Las malas noticias crecían. El virus estaba en todas partes. Y lo peor llegó cuando cancelaron las clases presenciales indefinidamente: debíamos comenzar con las virtuales. Fue un golpe durísimo. Acepté de mala gana, entre lágrimas y cuadernos arrugados. El internet lento era otra tortura, caminaba arrastrando los pies, como si también estuviera cansado del encierro. Sentía que el mundo se derrumbaba.

En medio de tanta noticia mala llegó una malvada a mi cabeza. El chico más odioso del salón cumplía años y había programado una fiesta grande, había invitado a casi todo el colegio, pero al grupo de mis amigas nos ignoró. Perversamente disfruté que se truncaran sus planes y reí de buena gana con las chicas.

Pasaron tres meses. La casa se volvió pequeña, las caras tensas, los silencios largos. Todo parecía perdido. La televisión era una tortura, en ella solo se escuchaban cosas feas. Pasé muchas horas llorando, sentí que el mundo se venía abajo, un miedo intenso se apoderó de mí.

Un día, mientras apagaba la computadora tras otra clase interminable, escuché a mi hermana reír en la cocina.
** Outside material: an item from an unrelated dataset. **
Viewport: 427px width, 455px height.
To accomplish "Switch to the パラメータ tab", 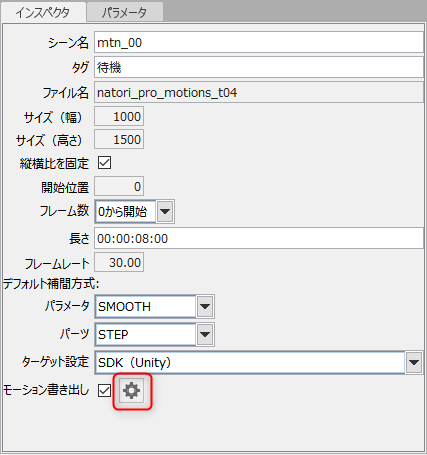I will coord(124,12).
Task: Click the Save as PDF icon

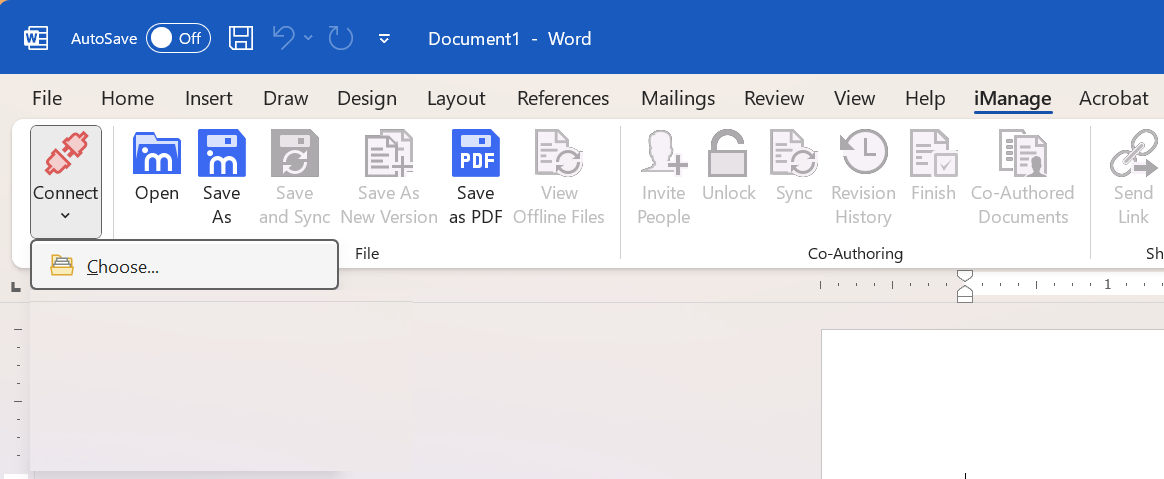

No era una risa cualquiera: era sincera, contagiosa, como las de antes. Me acerqué con curiosidad. Mis padres también estaban allí, sonrientes, recordando anécdotas y contando planes para “cuando todo pasara”. Por primera vez en mucho tiempo, la conversación no giraba en torno al miedo, sino a la esperanza.
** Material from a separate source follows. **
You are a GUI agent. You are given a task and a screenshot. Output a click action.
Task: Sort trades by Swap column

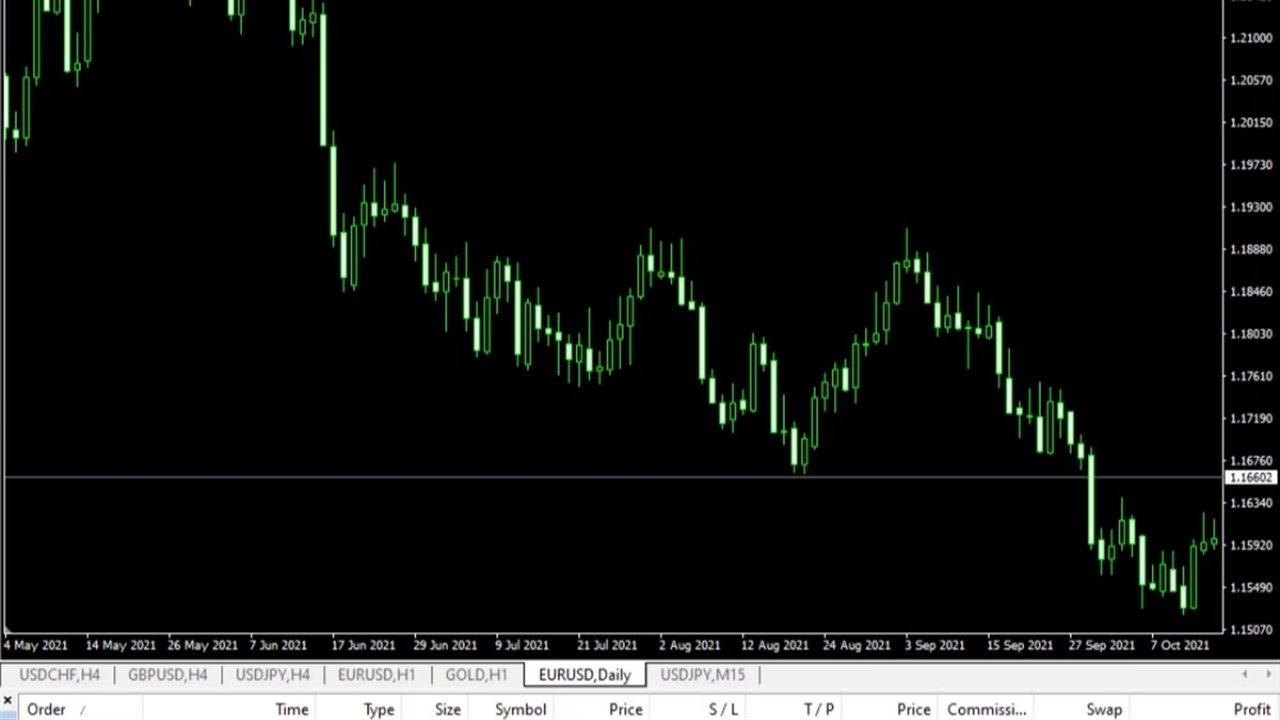(x=1104, y=709)
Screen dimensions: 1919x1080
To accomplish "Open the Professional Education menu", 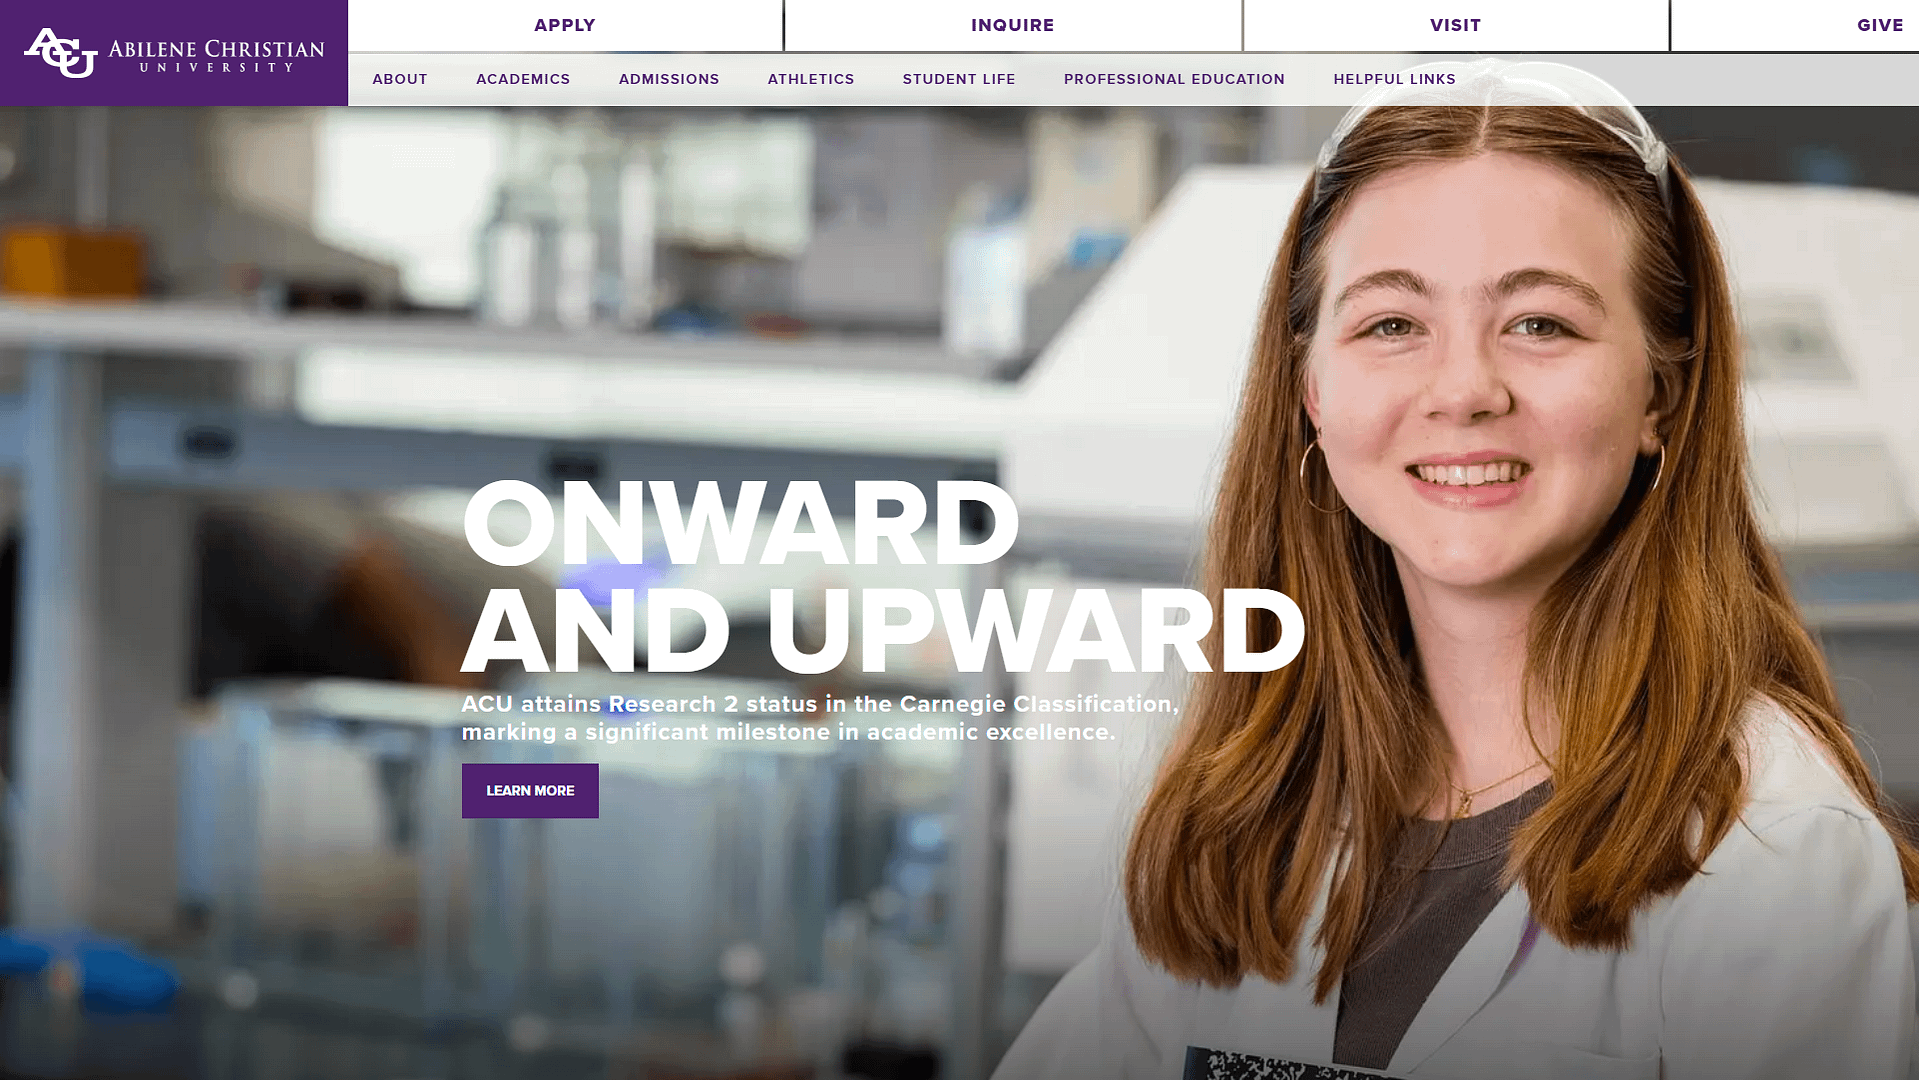I will tap(1174, 79).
Esa noche, antes de dormir, volví a llamar a mis amigas. Esta vez no lloramos. Nos reímos de nuestras primeras rabietas, compartimos chistes sobre las clases virtuales y hasta empezamos a planear lo que haríamos el día que el colegio abriera otra vez sus puertas. No sabíamos cuándo ocurriría, pero la ilusión bastaba para hacernos sentir vivas.

Desde entonces comprendí algo: la puerta que el vigilante cerró aquel día no se abriría pronto, pero había otras puertas que yo no había visto, dentro de casa y dentro de mí misma. Puertas que daban a conversaciones más profundas con mis padres, a complicidad con mi hermana, a sueños compartidos con mis amigas, aunque fuera a través de una pantalla.

El mundo allá afuera parecía detenido, pero adentro todo seguía latiendo. Y aunque los quince días se convirtieron en meses, aprendí que incluso en medio del encierro se podían encontrar nuevas formas de libertad.